=== Source extract ===
And I don’t know the answer to that, so I have to have faith. My faith is in what is true, what is kind, what is real. My faith is in the living God, who lives in us. I believe that when God gives us gifts, we are obliged to bring our gifts to the world, if we can, so I write, and I sing, and I listen to people, and I pray. That is how I reconcile myself with the cruelty of this world, that is how I try to live out God’s plan, whatever it is. That’s my answer.
Now, if you’ll excuse me, I’m going to tune my guitar and sing a little. Blessings, love, grace and peace, be with you all.
Dog business and Depth Perception
Took the dog for a run at a park on the island. She loves being off-leash, and if there are no other dogs present, I let her go to frisk and frolic, and do what we euphemistically call her “business.”
Being the responsible, good, guilt-laden citizen that I am, I always take a plastic bag and go pick up her business, tie a knot in the bag and throw it in a trash can. Almost always.
Sometimes the dog is in such a wiggling hurry that she runs out ahead of me, and from a distance of forty or fifty feet away I see her going into the characteristic hunch of the business dog. I groan, because now I’m going to have to look in the grass for the business. I look for a place marker close to her to guide me. Today it was a bright orange autumn leaf sticking up above the grass. I figured the dog was about six feet north-northwest of the leaf. I got my bag and set off for the spot.
Which brings me to a True High School Story.
At my school all sophomores were required to take a course called Life Science. This class covered health and driver’s ed.
Health was a quick once over of body parts.
Driver’s ed was the book-learning part of learning to drive. My class was taught by Mr. Haney, who was a coach and teacher. He was not a warm and cuddly guy and his main claim to fame was being able to walk across the gym floor on his hands.
One day we walked into class and Mr. Haney had set up two unfamiliar objects. The first was a box with a pedal that measured your reaction time. It flashed a light and then recorded how long it took you to stomp on the pedal. My reaction time was the worst in the class.
The other object was a narrow table about eight feet long and eighteen inches wide with two plastic cars sitting on top. The cars were both attached to a single loop of string that ran through two holes in one of the narrow ends of the table. The idea was to stand at the other narrow end and pull on the loop of string. When you did that, one car moved forward and the other moved backward. We were supposed to line the two cars up next to each other. This measured our depth perception. Everyone had a go at it, and most of the kids got the cars pretty close together.

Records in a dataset

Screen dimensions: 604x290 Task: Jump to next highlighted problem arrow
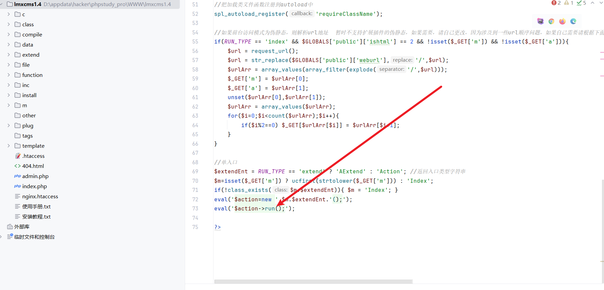point(602,3)
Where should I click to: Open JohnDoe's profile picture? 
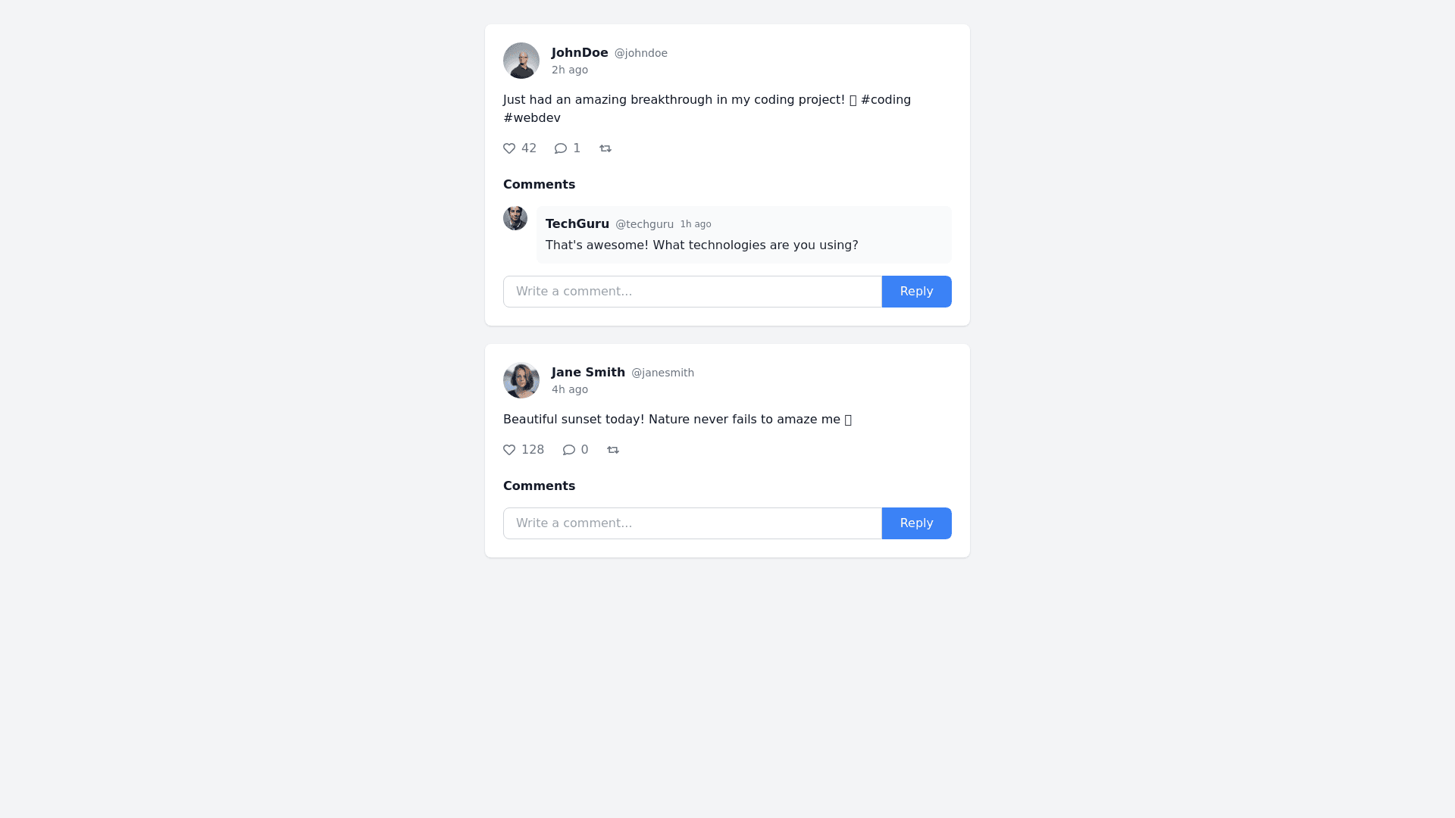(x=521, y=61)
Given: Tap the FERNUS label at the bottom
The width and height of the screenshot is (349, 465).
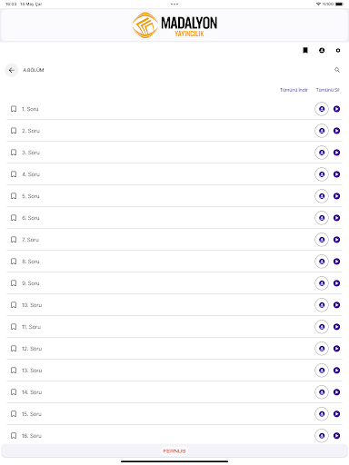Looking at the screenshot, I should click(175, 451).
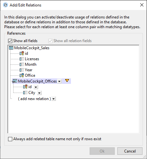
Task: Select the Year field in the tree
Action: click(28, 70)
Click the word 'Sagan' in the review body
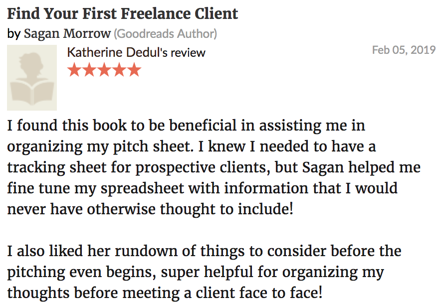This screenshot has height=302, width=442. tap(323, 167)
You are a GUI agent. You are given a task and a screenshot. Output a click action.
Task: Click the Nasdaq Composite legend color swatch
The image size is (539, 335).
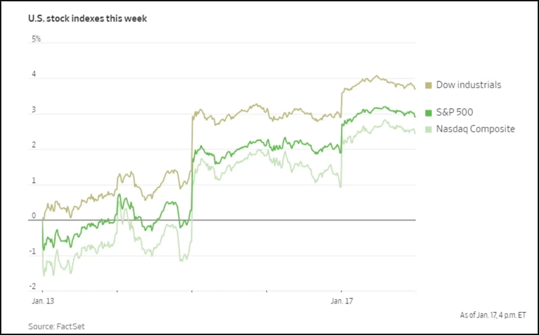[429, 128]
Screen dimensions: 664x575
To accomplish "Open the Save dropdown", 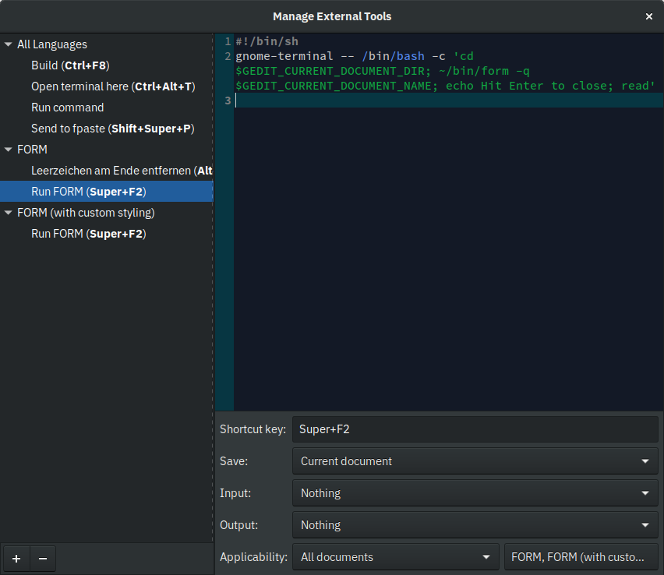I will coord(475,461).
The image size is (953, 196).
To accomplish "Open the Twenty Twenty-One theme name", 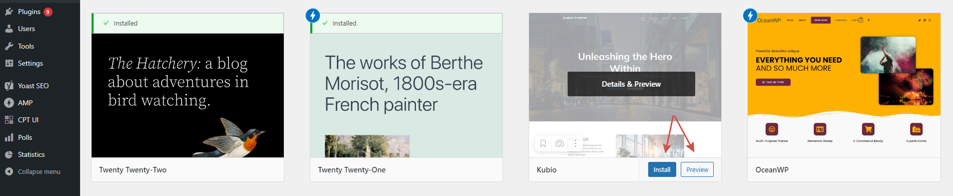I will [x=352, y=170].
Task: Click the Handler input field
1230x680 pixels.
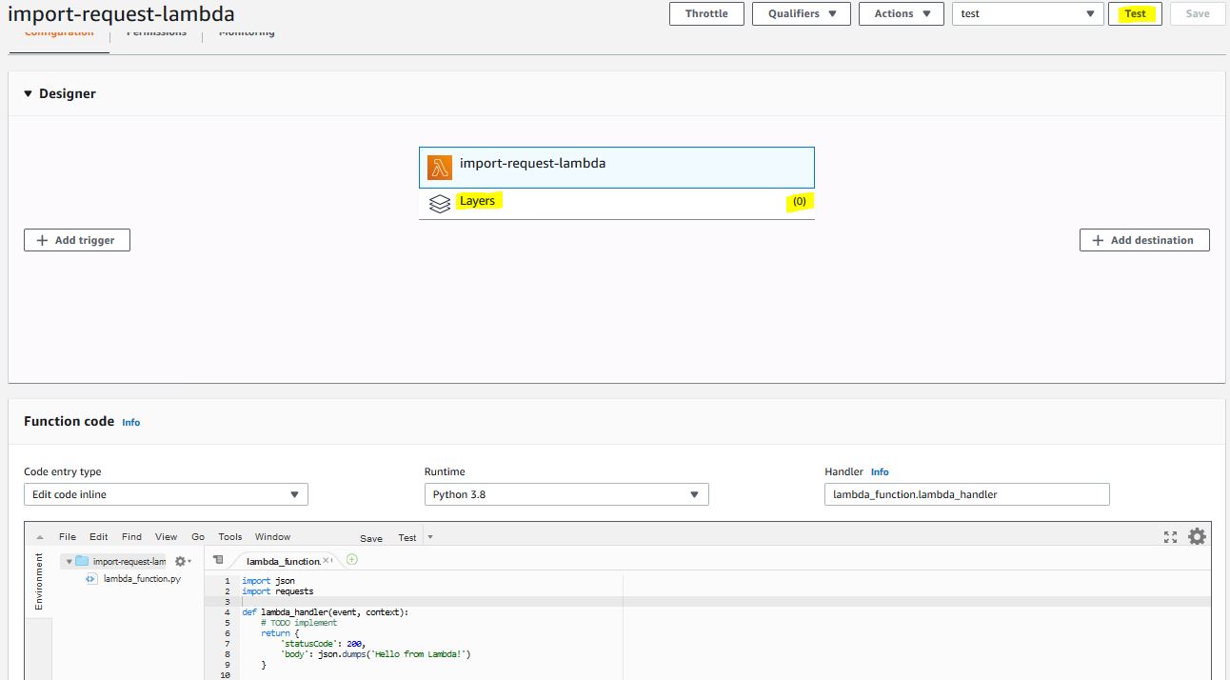Action: coord(966,494)
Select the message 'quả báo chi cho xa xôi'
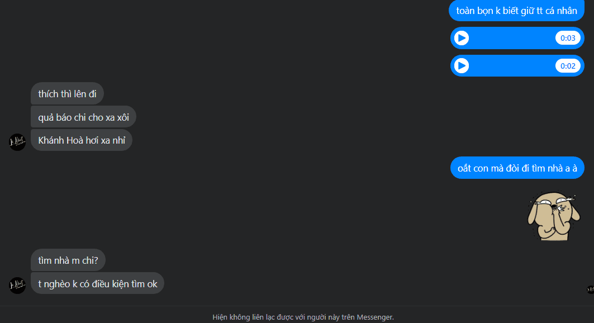This screenshot has height=323, width=594. tap(83, 117)
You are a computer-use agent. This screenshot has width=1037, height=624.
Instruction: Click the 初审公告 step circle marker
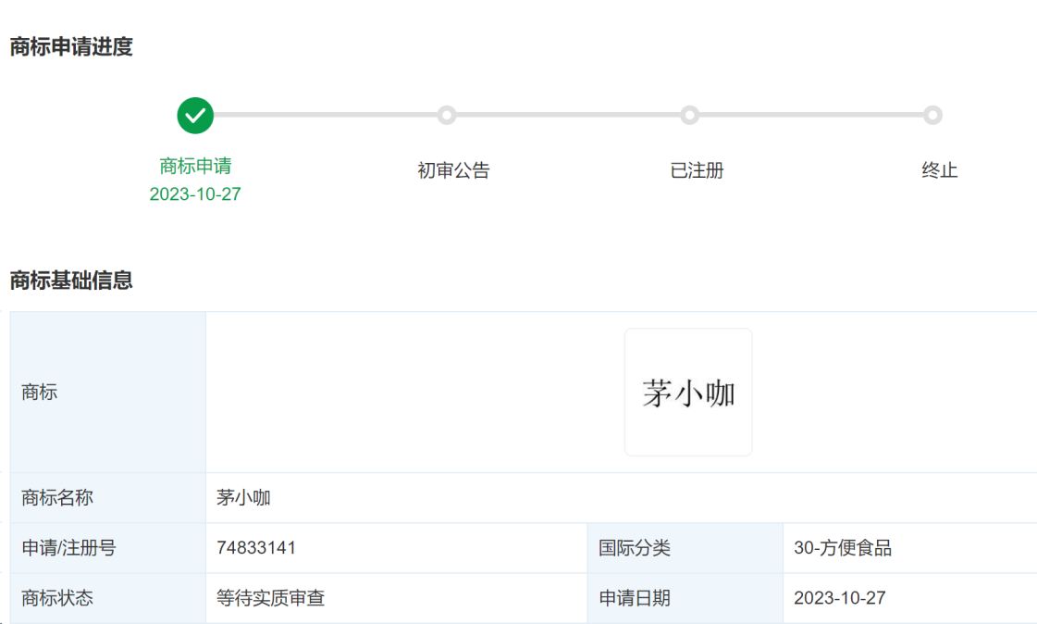tap(447, 115)
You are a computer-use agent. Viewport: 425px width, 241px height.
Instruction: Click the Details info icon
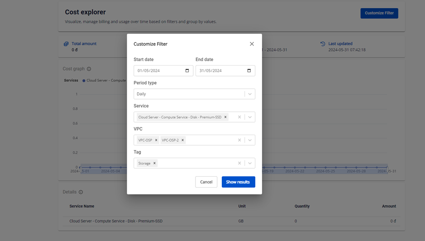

=== What is needed ===
Continue the "Dog business and Depth Perception" post from the point where it stops. These records have no connection to the text.

=== Result for this exercise ===
Then it was my turn. I tugged the string back and forth until I thought the cars were next to each other.
Mr. Haney looked at the cars, and then looked at me. “You’re done?”
“Yes.”
“You think the cars are next to each other?”
I was getting a bad feeling, but I said, “Yes.”
Mr. Haney shook his head, and said, “Litchfield, I want you to do me a favor. Whenever you are going to drive a car on the public roads, call me first so I can stay home.”
Huge laugh. I walked around the table and saw that the cars were about three feet apart. So, lousy reaction time and lousy depth perception. It’s my inability to discern distance and where one object is in relation to another that pertains to today’s story.
Today I walked out toward the orange leaf and got to the exact spot I had decided was six feet north-northwest of the leaf, and … there was nothing there.
I stared intently at the ground, starting with what I thought was ground zero and moving in widening circles. After a few minutes of this intense inspection, the process yielded exactly bupkiss. I usually give the search a few minutes, and find nothing. It’s frustrating.
I’m telling you all this as a public service. If you decide to take a walk and you see me out in the grass carrying a plastic bag, walking in circles and staring at the ground, you might want to stay clear of where I am that day.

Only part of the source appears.